▸ ACTIVITY: Every entry below needs to be printed again exactly, with its pictures left out.

—————

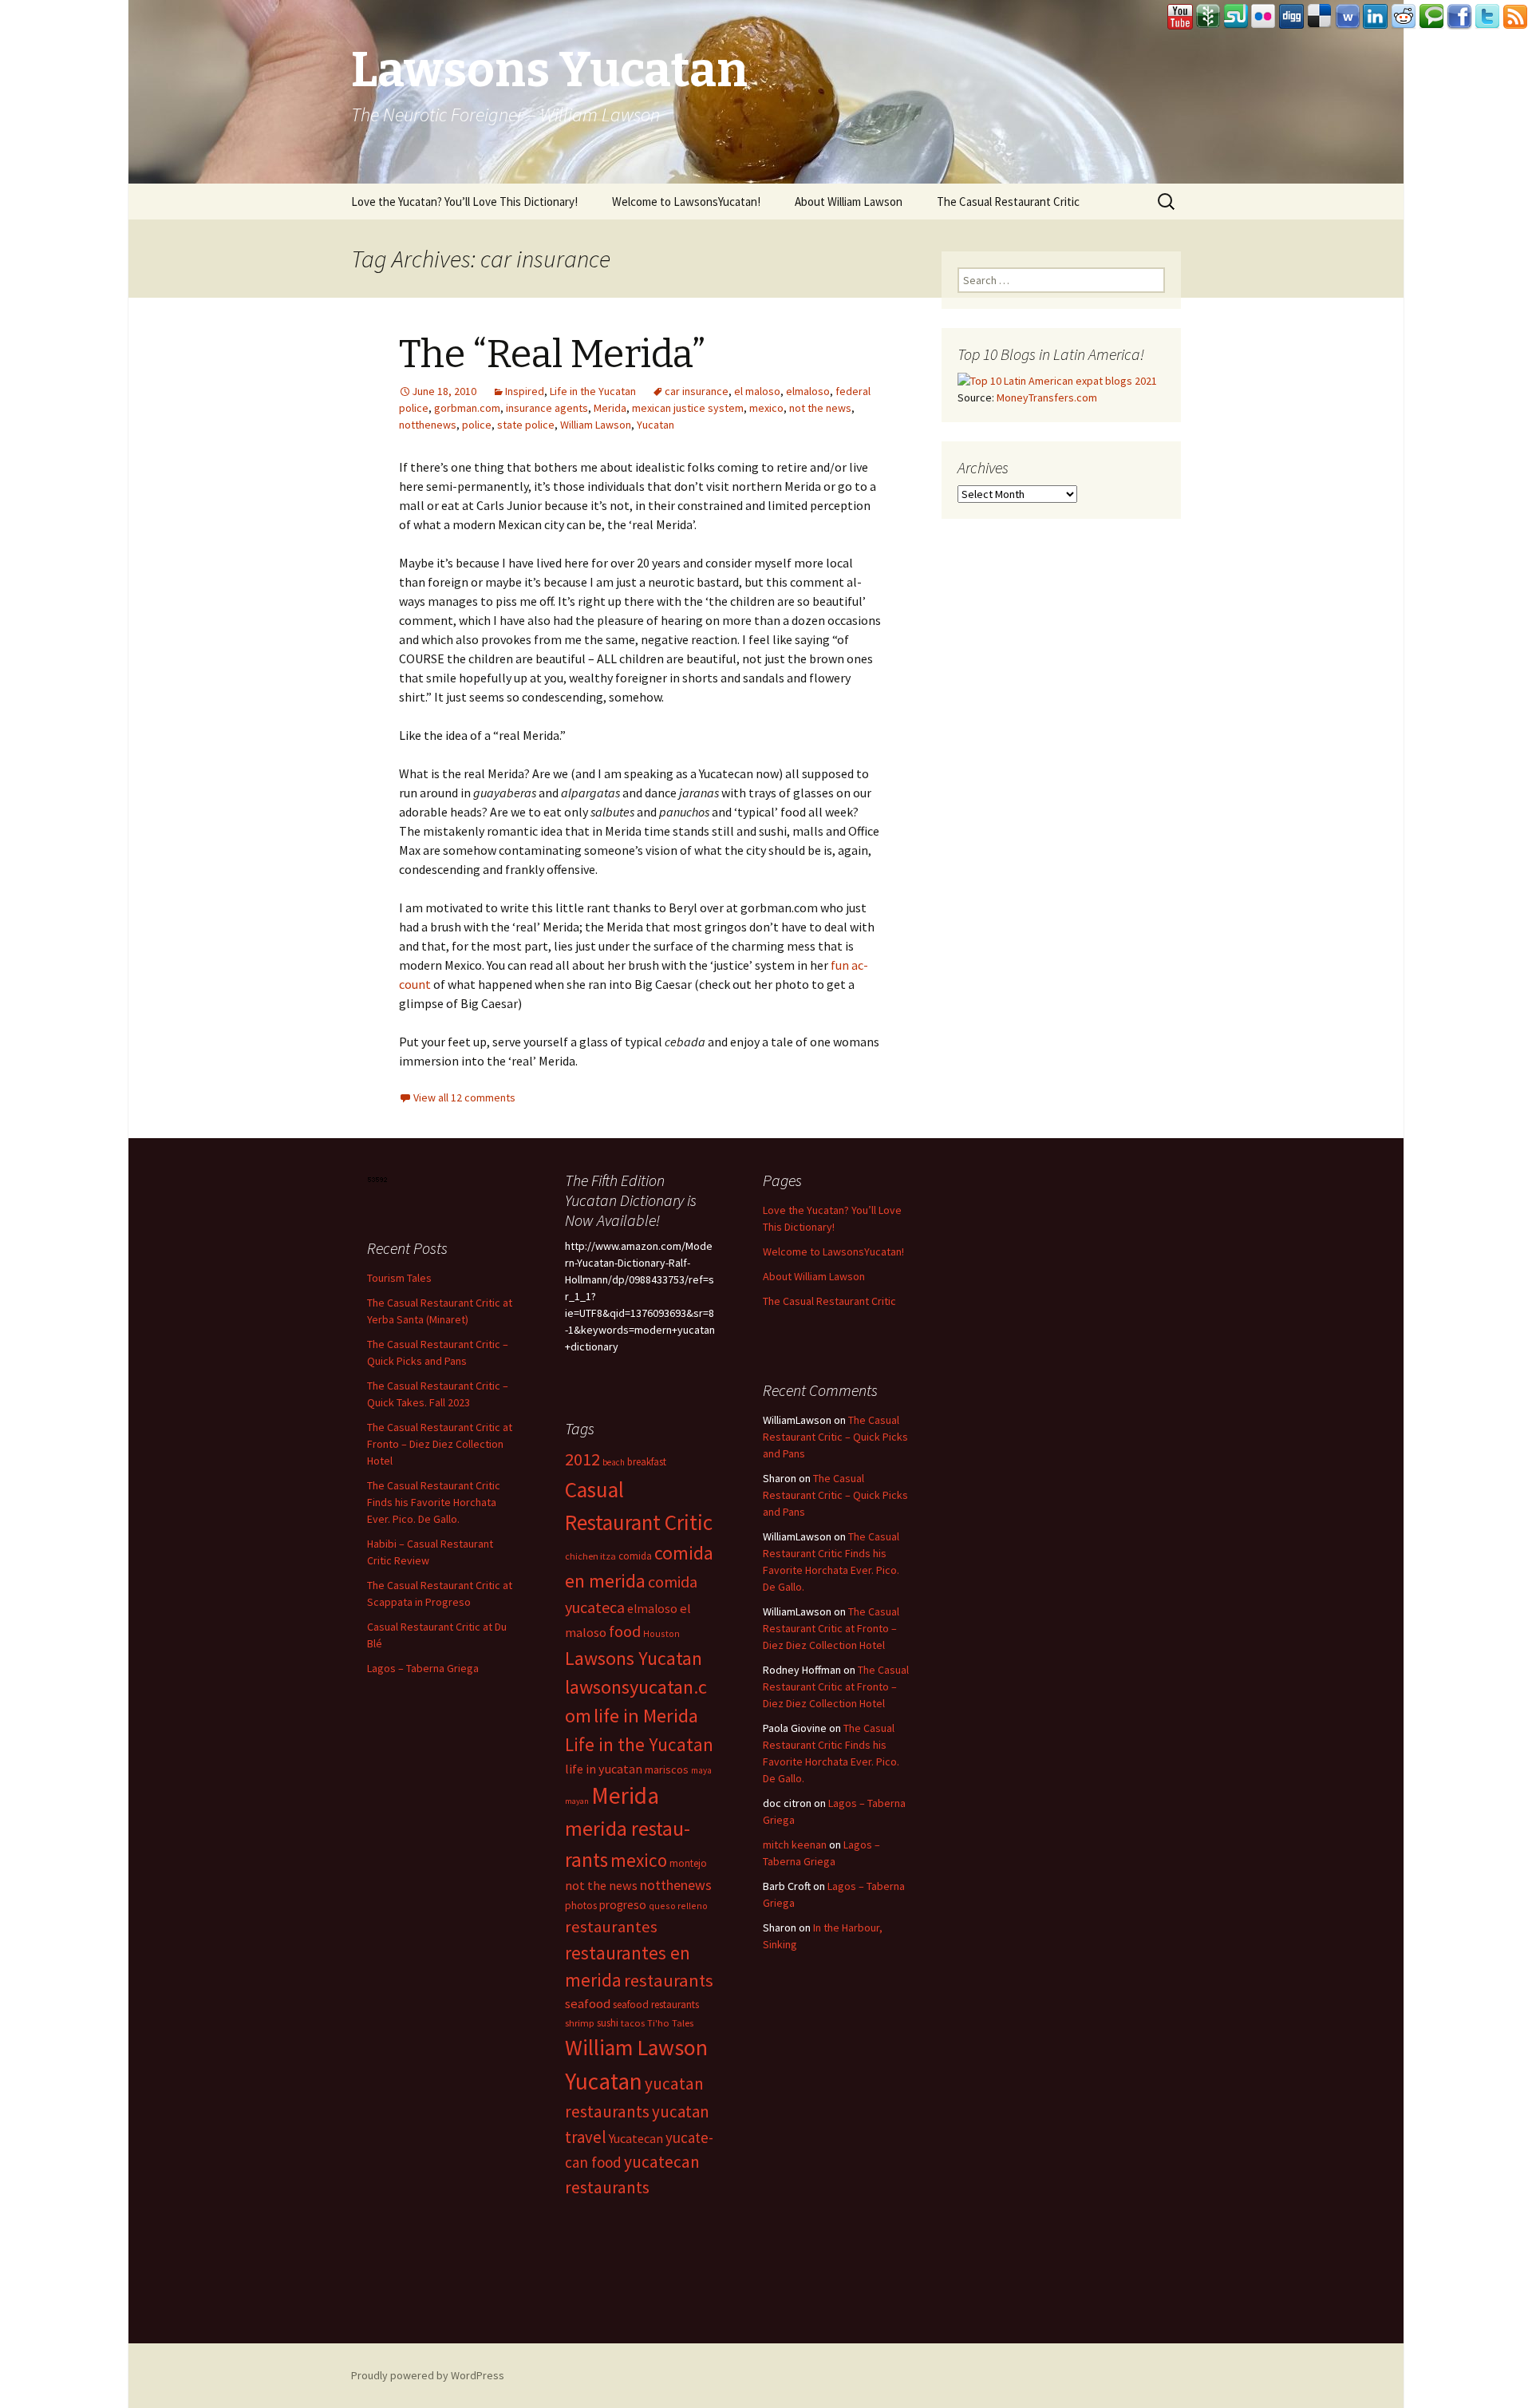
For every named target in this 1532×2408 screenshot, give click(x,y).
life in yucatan (603, 1769)
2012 (582, 1459)
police (477, 424)
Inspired (524, 391)
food (625, 1631)
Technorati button (1431, 17)
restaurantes (611, 1926)
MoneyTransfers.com (1047, 397)
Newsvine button (1208, 17)
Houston (661, 1633)
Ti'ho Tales (670, 2023)
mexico (766, 408)
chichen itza (590, 1556)
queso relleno (678, 1906)
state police (526, 424)
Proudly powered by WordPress (427, 2375)
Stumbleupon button (1236, 17)
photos (581, 1905)
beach (613, 1462)
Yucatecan (636, 2138)
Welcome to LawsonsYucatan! (686, 201)
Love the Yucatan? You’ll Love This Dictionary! (464, 201)
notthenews (427, 424)
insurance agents (547, 408)
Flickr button (1264, 17)
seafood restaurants (656, 2004)
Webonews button (1347, 17)
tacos (633, 2023)
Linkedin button (1375, 17)
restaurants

—————

▸ OUTPUT OF THE TASK:
For every named target in this 1532×2408 screenshot, give click(x,y).
life in yucatan (603, 1769)
2012 (582, 1459)
police (477, 424)
Inspired (524, 391)
food (625, 1631)
Technorati button (1431, 17)
restaurantes (611, 1926)
MoneyTransfers.com (1047, 397)
Newsvine button (1208, 17)
Houston (661, 1633)
Ti'ho Tales (670, 2023)
mexico (766, 408)
chichen itza (590, 1556)
queso relleno (678, 1906)
state police (526, 424)
Proudly powered by WordPress (427, 2375)
Stumbleupon button (1236, 17)
photos (581, 1905)
beach (613, 1462)
Yucatecan (636, 2138)
Welcome to LawsonsYucatan! (686, 201)
Love the Yucatan? You’ll Love This Dictionary! (464, 201)
notthenews (427, 424)
insurance agents (547, 408)
Flickr button (1264, 17)
seafood restaurants (656, 2004)
Webonews button (1347, 17)
tacos (633, 2023)
Linkedin button (1375, 17)
restaurants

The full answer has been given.